## 指示
本文の「新型コロナウイルスの世界的流」から「リーNK内部情報筋が伝えた。」までの部分（両端を含む）を、「食料品」を「食品」に差し替えて示してください。

## 本文
%%

本腰を入れて市場を潰しにかかる北朝鮮の「計画経済回帰策」

新型コロナウイルスの世界的流行に伴い、2020年1月16日に運行を中断した北朝鮮と中国を結ぶ国際貨物列車が運行を再開してから1カ月あまり。

大量の食料品が輸入され、市中にも出回るようになった。北朝鮮の市場で出回る商品の多くが中国製と言われているだけあり、活気を取り戻しつつあるかと思いきや、依然として寒風吹きすさぶ状況が続いているようだ。咸鏡北道(ハムギョンブクト)のデイリーNK内部情報筋が伝えた。

道内最大都市の清津(チョンジン)の市場では先月から中国製の食用油、化学調味料、砂糖などの食料品の入荷量が増え、高騰していた価格が下落傾向にある。しかし、商人の懐は依然として寒いままだ。全然売れないからだ。

貨物列車で輸入された食料品は、国営商店で売られている。市場の商人はそこで商品を仕入れて売っているが、当然、売値は国営商店より高くなる。ただでさえコロナ不況で苦しい生活を強いられている人々は、市場ではなく国営商店を訪れ、少しでも安く買おうとするのだ。

「国営商店中心に物価が形成され、もはや商人が市場で儲ける時代は去りつつある」(情報筋)

%%

## 提供データ
%%

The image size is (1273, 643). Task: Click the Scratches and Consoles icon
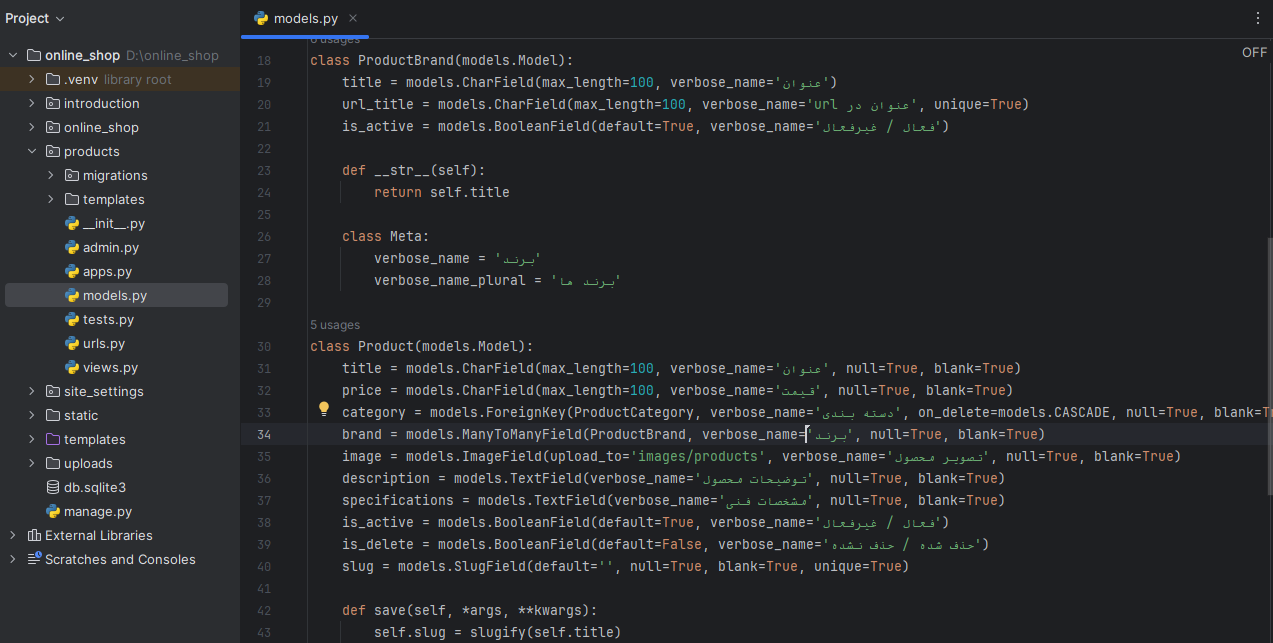(34, 560)
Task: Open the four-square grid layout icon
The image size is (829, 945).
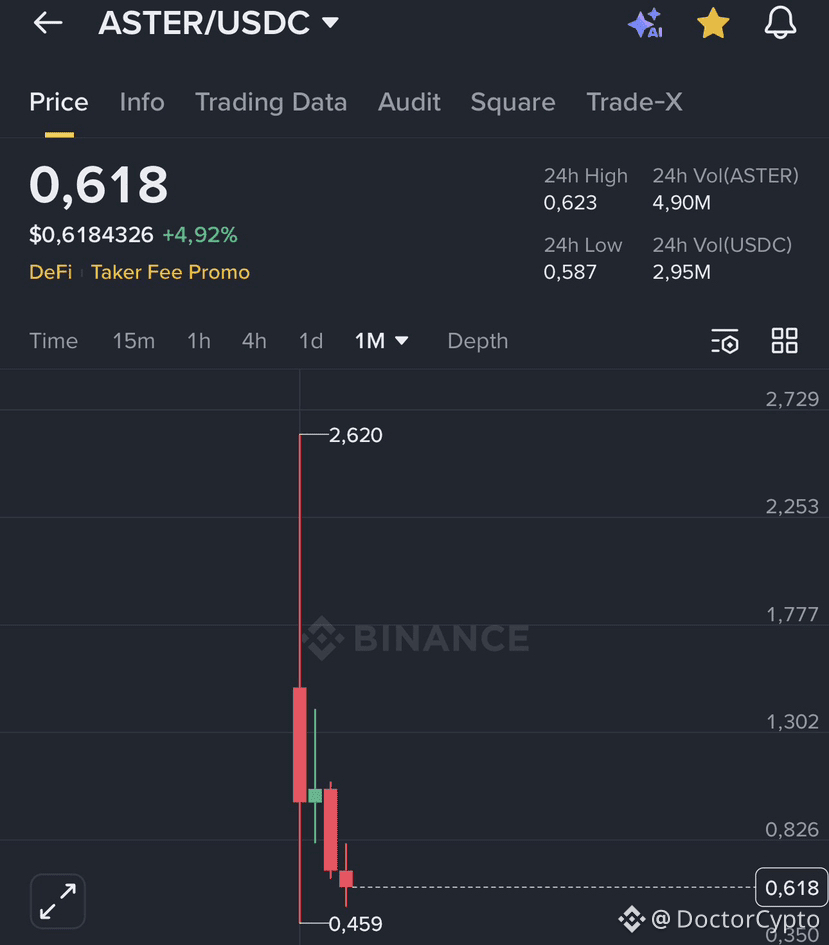Action: (x=785, y=341)
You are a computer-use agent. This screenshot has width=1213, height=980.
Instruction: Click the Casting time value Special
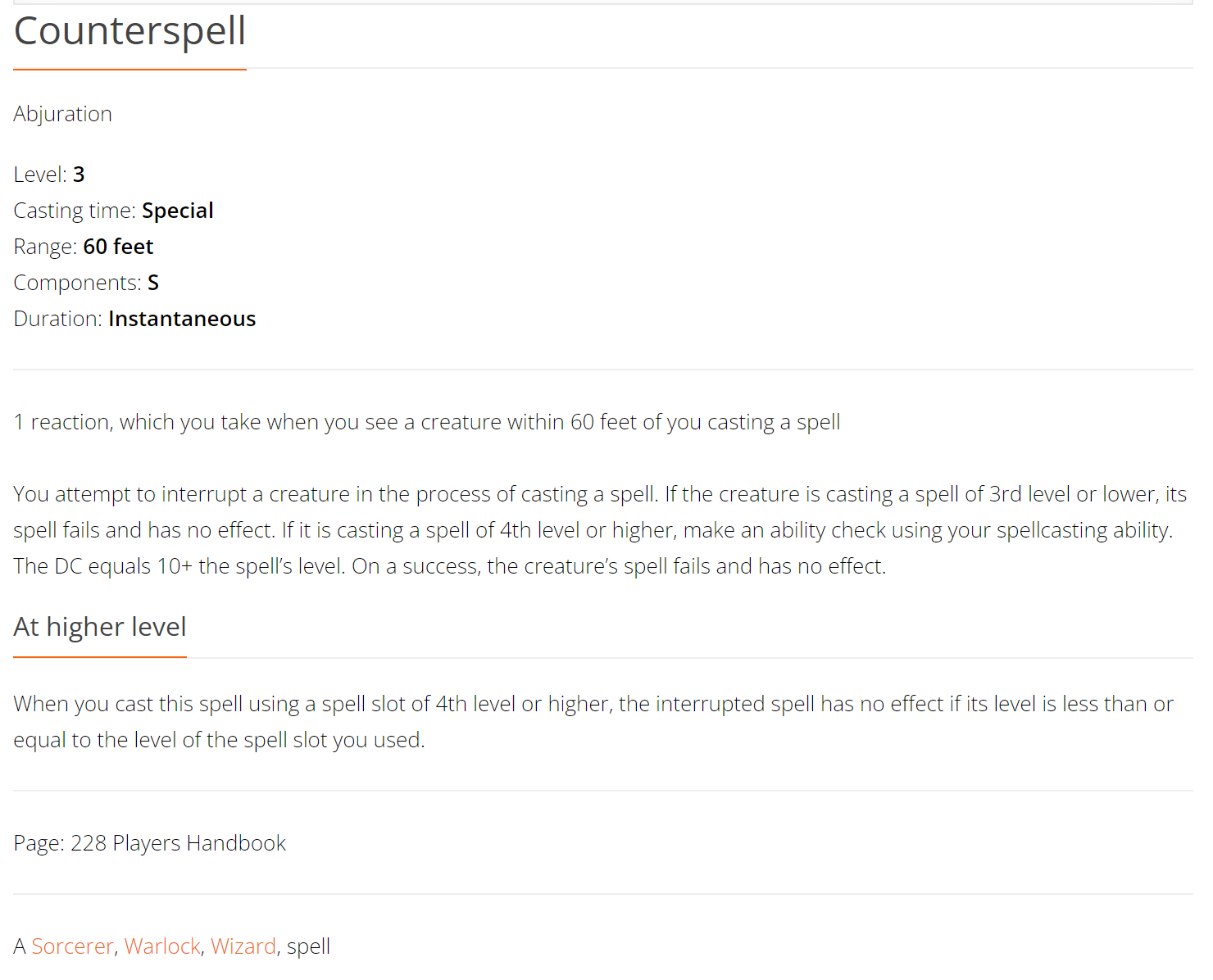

%%

## 解答
新型コロナウイルスの世界的流行に伴い、2020年1月16日に運行を中断した北朝鮮と中国を結ぶ国際貨物列車が運行を再開してから1カ月あまり。

大量の食品が輸入され、市中にも出回るようになった。北朝鮮の市場で出回る商品の多くが中国製と言われているだけあり、活気を取り戻しつつあるかと思いきや、依然として寒風吹きすさぶ状況が続いているようだ。咸鏡北道(ハムギョンブクト)のデイリーNK内部情報筋が伝えた。